THE+局所リンパ節郭清を行った患者群またはTTE+拡大リンパ節郭清を施行した患者群を対象に、nCRT併用有無での生存率の差異について検討しています。
解析の結果、nCRTを併用していない手術単独群では、THEよりもTTEのほうが生存率の改善や予後が良好になる結果が得られました。

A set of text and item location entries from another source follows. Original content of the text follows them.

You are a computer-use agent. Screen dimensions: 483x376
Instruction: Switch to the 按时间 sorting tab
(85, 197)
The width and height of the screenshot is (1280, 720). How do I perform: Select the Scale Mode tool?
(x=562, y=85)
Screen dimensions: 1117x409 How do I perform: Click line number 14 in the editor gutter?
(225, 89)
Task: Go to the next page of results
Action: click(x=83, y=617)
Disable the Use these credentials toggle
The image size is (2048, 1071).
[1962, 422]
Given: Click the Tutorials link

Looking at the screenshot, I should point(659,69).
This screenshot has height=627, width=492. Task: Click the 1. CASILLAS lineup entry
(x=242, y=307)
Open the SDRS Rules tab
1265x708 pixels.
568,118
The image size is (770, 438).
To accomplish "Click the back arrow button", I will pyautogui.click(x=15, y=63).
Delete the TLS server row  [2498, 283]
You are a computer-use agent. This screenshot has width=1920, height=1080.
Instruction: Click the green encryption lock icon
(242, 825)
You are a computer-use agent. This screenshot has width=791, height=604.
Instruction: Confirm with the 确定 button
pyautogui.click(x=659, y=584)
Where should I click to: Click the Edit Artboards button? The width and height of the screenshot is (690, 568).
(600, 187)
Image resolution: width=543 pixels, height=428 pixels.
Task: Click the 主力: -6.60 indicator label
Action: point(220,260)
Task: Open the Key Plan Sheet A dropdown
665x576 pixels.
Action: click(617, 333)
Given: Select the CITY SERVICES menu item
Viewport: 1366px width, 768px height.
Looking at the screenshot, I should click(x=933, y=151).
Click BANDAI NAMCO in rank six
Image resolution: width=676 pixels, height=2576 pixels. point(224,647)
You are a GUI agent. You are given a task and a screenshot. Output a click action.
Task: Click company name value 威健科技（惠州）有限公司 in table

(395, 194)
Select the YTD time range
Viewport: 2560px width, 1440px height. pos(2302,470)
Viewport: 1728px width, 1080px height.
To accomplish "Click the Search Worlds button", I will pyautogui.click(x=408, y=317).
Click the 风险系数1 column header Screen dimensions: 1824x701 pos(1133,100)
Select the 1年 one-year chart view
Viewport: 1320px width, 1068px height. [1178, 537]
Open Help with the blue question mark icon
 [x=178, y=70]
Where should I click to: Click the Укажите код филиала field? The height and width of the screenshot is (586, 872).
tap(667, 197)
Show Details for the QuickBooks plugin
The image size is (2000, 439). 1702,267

一方で、nCRTを行うことにより、THE群に比べたTTE群の優位性はなくなり、術式による差異はなくなるという結果が得られました。脆弱している患者にとってはTTEが負担となることがあります。
今回の論文では、術前のnCRTを行うことによりTTEを回避できる可能性が示唆されました。今後さらなる研究により、よりよい治療法が確立され、食道腺がん患者の予後の向上に結びつくことが期待されます。